Writing on PWC blog last year, Hugh Dance and John Hawksworth discussed what machine learning (ML) could do for economics in the future. One aspect is that of prediction vs causal inference. Standard econometric models are well suited to understanding causal relationships between different aspects of the economy, but when it comes to prediction they tend to “over-fit” samples and sometimes generalise poorly to new, unseen data.
By focusing on prediction problems, machine learning models can instead minimise forecasting error by trading off bias and variance. Moreover, while econometric models are best kept relatively simple and easy to interpret, ML methods are capable of handling huge amounts of data, often without sacrificing interpretation.
Susan Athey provides an assessment of the early contributions of ML to economics, as well as predictions about its future contributions. At the outset, the paper highlights that ML does not add much to questions about identification, which are of concern when the object of interest, e.g. a causal effect, can be estimated with infinite data. Rather, ML yields great improvements when the goal is semi-parametric estimation or when there are a large number of covariates relative to the number of observations.
The second theme is that a key advantage of ML is that it views empirical analysis as “algorithms” that estimate and compare many alternative models. This approach contrasts with economics, where in principle the researcher picks a model based on principles and estimates it once. The third theme deals with the “outsourcing” of model selection to algorithm. While it manages the “simple” problems fairly well, it is not well suited for the problems of greatest interest for empirical researchers in economics, such as causal inference, where there is typically no unbiased estimate of the ground truth available for comparison. Finally, the paper notes that the algorithms also have to be modified to provide valid confidence intervals for estimated effects when the data is used to select the model.

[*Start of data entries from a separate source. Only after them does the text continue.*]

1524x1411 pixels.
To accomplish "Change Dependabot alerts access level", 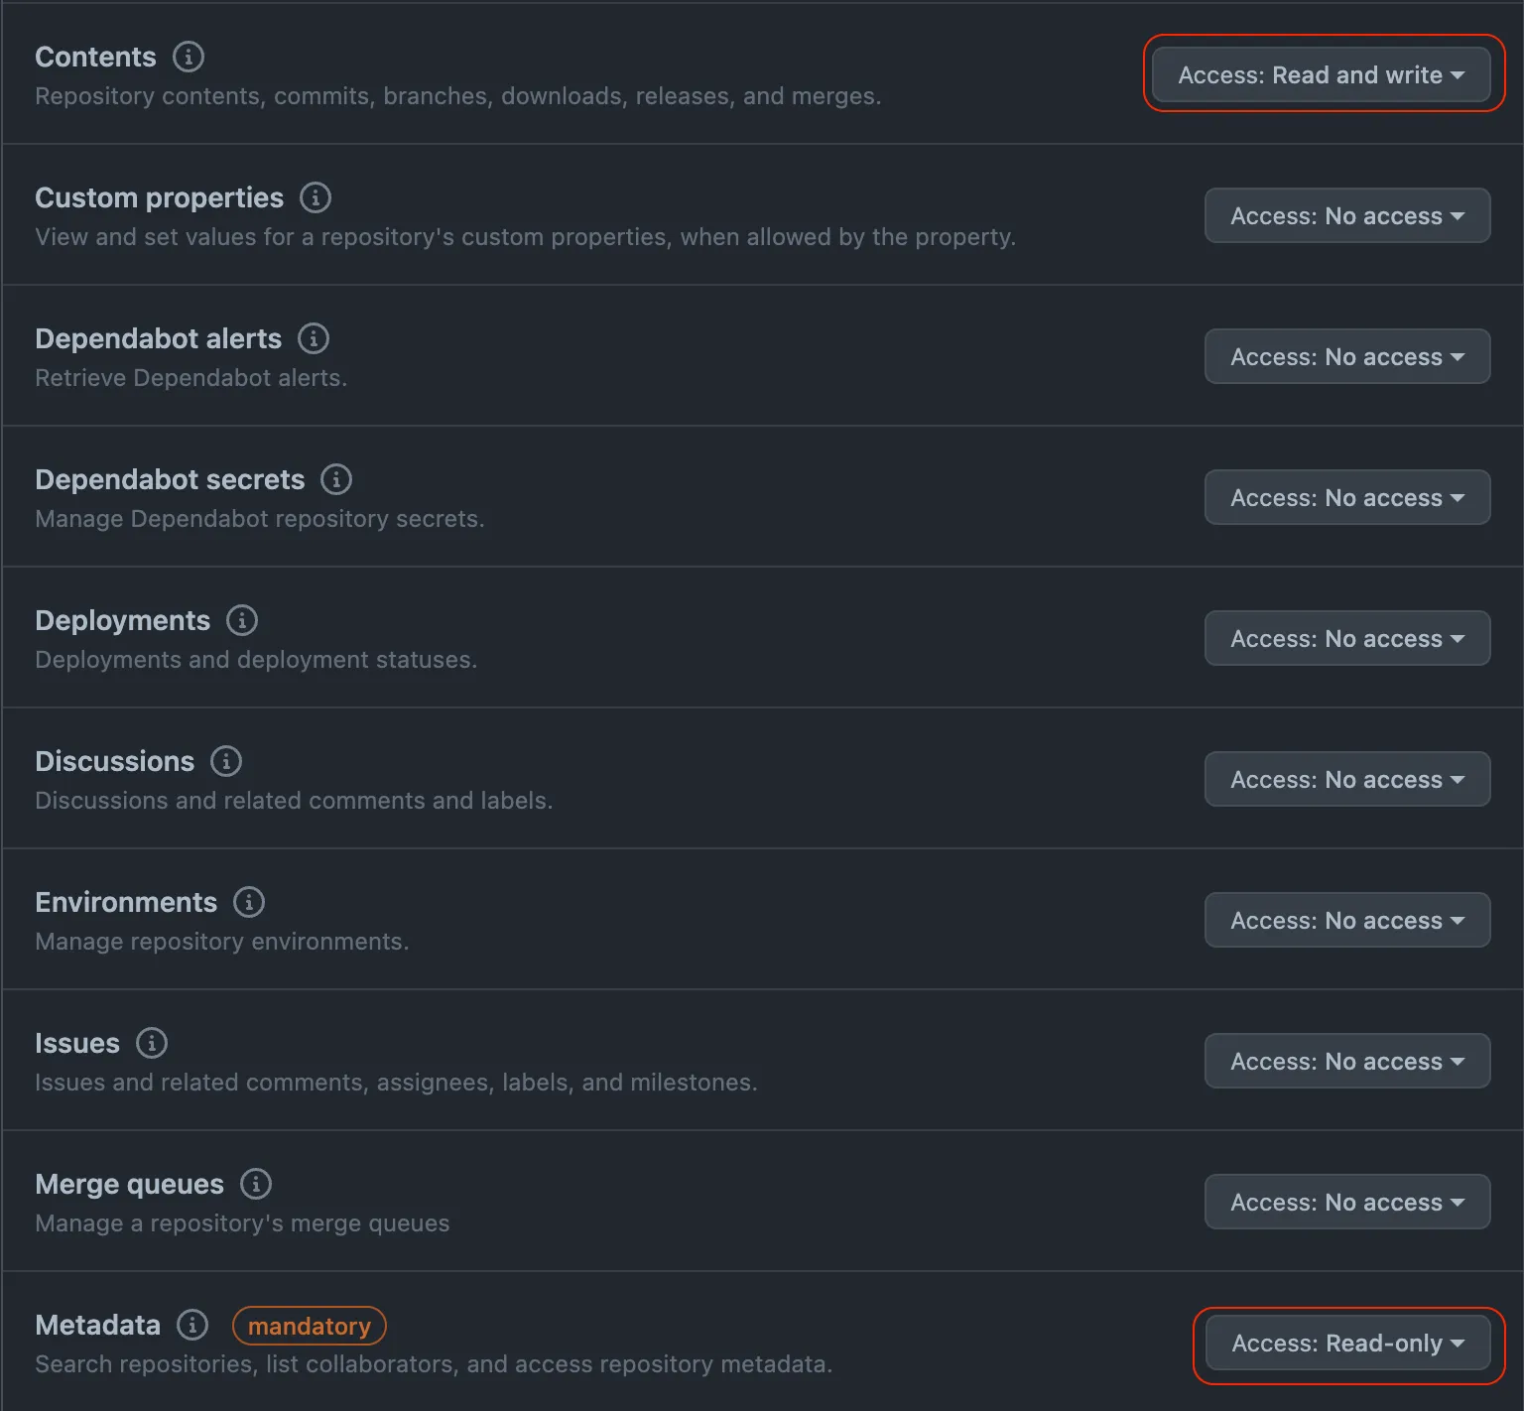I will pos(1347,356).
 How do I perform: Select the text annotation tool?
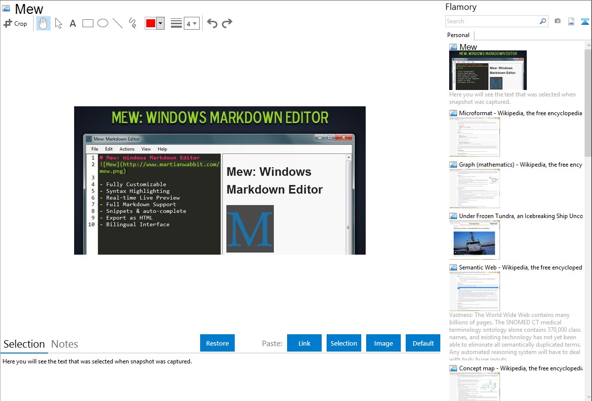[73, 23]
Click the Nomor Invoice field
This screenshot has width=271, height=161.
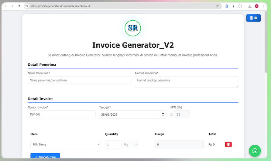coord(61,114)
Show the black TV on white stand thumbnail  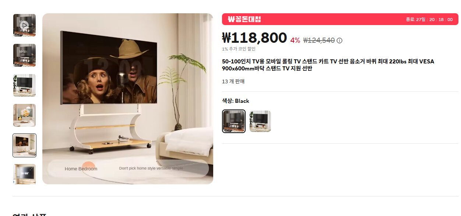coord(24,85)
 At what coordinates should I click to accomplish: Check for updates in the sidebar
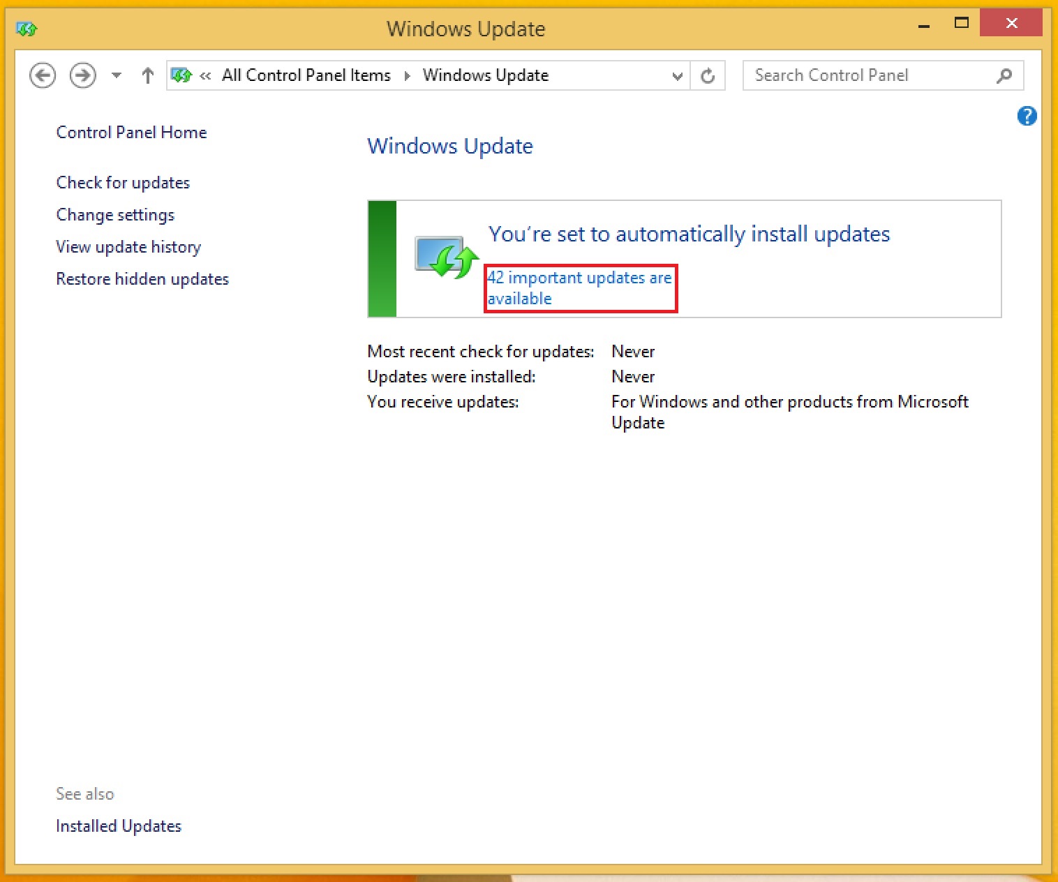coord(123,183)
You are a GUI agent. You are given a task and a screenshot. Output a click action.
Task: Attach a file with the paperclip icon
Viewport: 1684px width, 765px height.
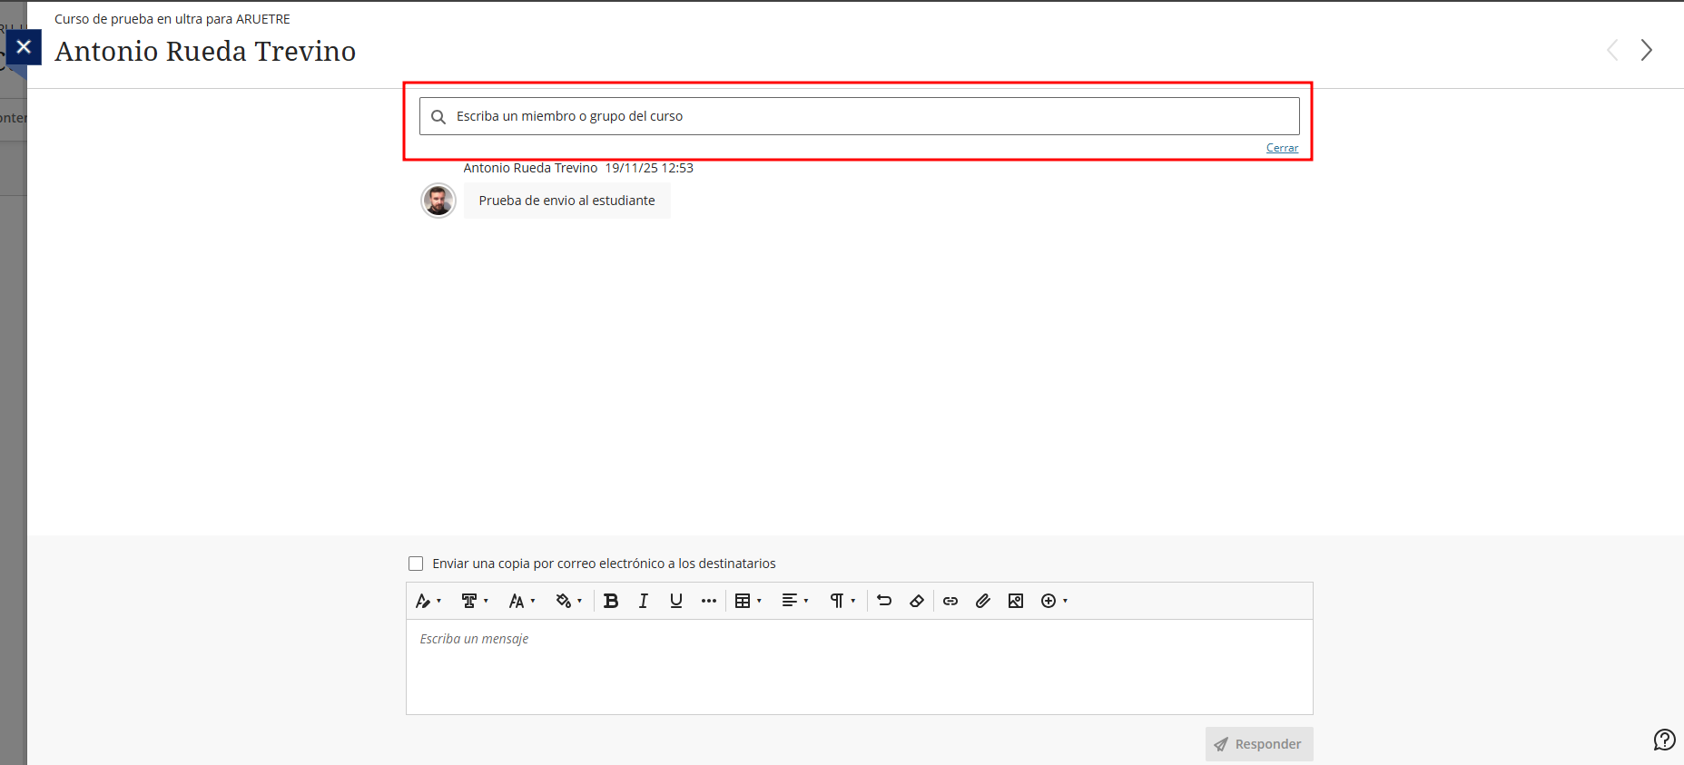(x=983, y=601)
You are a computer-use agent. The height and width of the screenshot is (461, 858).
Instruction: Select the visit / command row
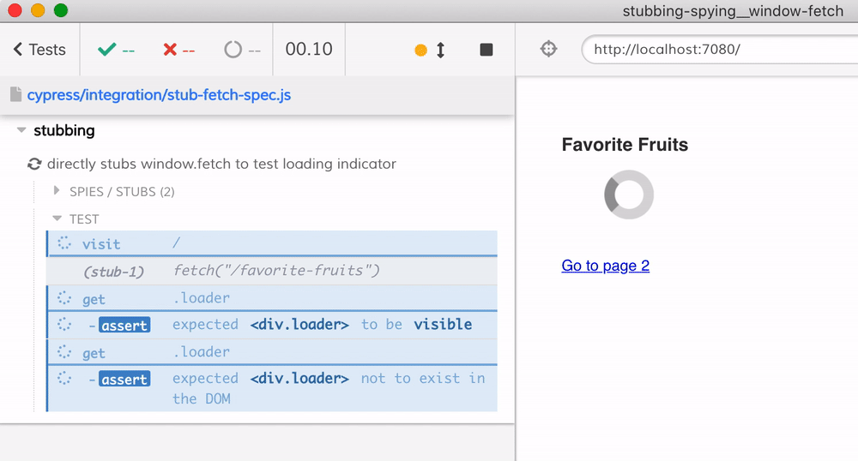point(272,244)
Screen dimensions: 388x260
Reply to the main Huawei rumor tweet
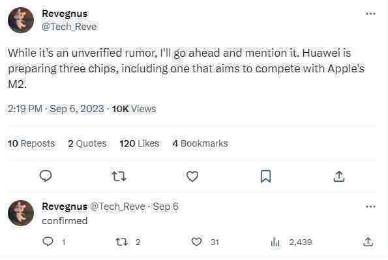point(46,176)
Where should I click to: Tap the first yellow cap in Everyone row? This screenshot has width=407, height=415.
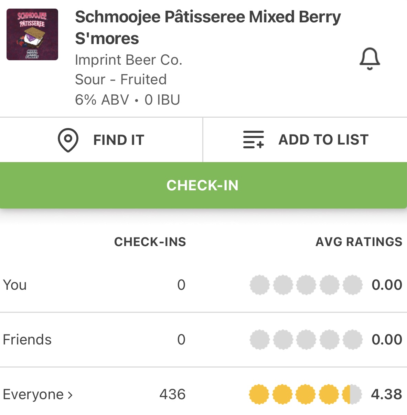(259, 394)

Athey thus thinks that using ML can provide the best of both worlds: the model selection is data-driven, systematic, and considers a wide range of models; all the while, the model selection process is fully documented and confidence intervals take the entire algorithm into account. She also expects the combination of ML and newly available datasets to change economics in fundamental ways, ranging from new questions and new approaches to collaboration (larger teams and interdisciplinary interaction), to a change in how involved economists are in the engineering and implementation of policies.
David McKenzie writes on the World Bank blog that ML can be used for development interventions and impact evaluations, in measuring outcomes and targeting treatments, measuring heterogeneity, and taking care of confounders.
One of the biggest use cases currently seems to be in getting basic measurements in countries with numerous gaps in the basic statistics – and machine learning has been applied to this at both the macro- and micro-level. But scholars are increasingly looking into whether ML could be useful also in targeting interventions, i.e. in deciding when and where/for whom to intervene.
McKenzie, however, points to several unanswered challenges, such as the question of the gold standard for evaluating these methods. Supervised ML requires a labelled training dataset and a metric for evaluating performance, but the very lack of data that these approaches are trying to solve also makes it hard to evaluate. Second, there are concerns about how stable many of the predicted relationships are, and about the behavioural responses that could affect the reliability of ML for treatment selection. Lastly, McKenzie also points to several ethics, privacy and fairness issues that could come into play.
Monica Andini, Emanuele Ciani, Guido de Blasio, Alessio D'Ignazio take up the question of policy targeting with ML in a recent VoxEU article and two papers. They present two examples of how to employ ML to target those groups that could plausibly gain more from the policy.
One example considers a tax rebate scheme introduced in Italy in 2014 with the purpose of boosting household consumption. The Italian government opted for a coarse targeting rule and provided the rebate only to employees with annual income between €8,145 and €26,000. Given the policy objective, an alternative could have been to target consumption-constrained households who are supposed to consume more out of the bonus. Applying ML to two household survey waves, the authors implement the second strategy. An additional econometric analysis suggests that this version of targeting would have been better, because the effect of the rebate is estimated to be positive only for the consumption-constrained households.
In the second application, Andini et al. focus on the “prediction policy problem” of assigning public credit guarantees to firms. In principle, guarantee schemes should target firms that are both creditworthy and rationed in their access to credit. In practice, existing guarantee schemes are usually based on naïve rules that exclude borrowers with low creditworthiness.
Aldini et al. propose an alternative assignment mechanism based on ML predictions, in which both creditworthiness and credit rationing are explicitly addressed. A simple comparison of the growth rate of disbursed bank loans in the years following the provision of the guarantee shows – confirmed by a regression discontinuity design – that the ML-targeted group performed better.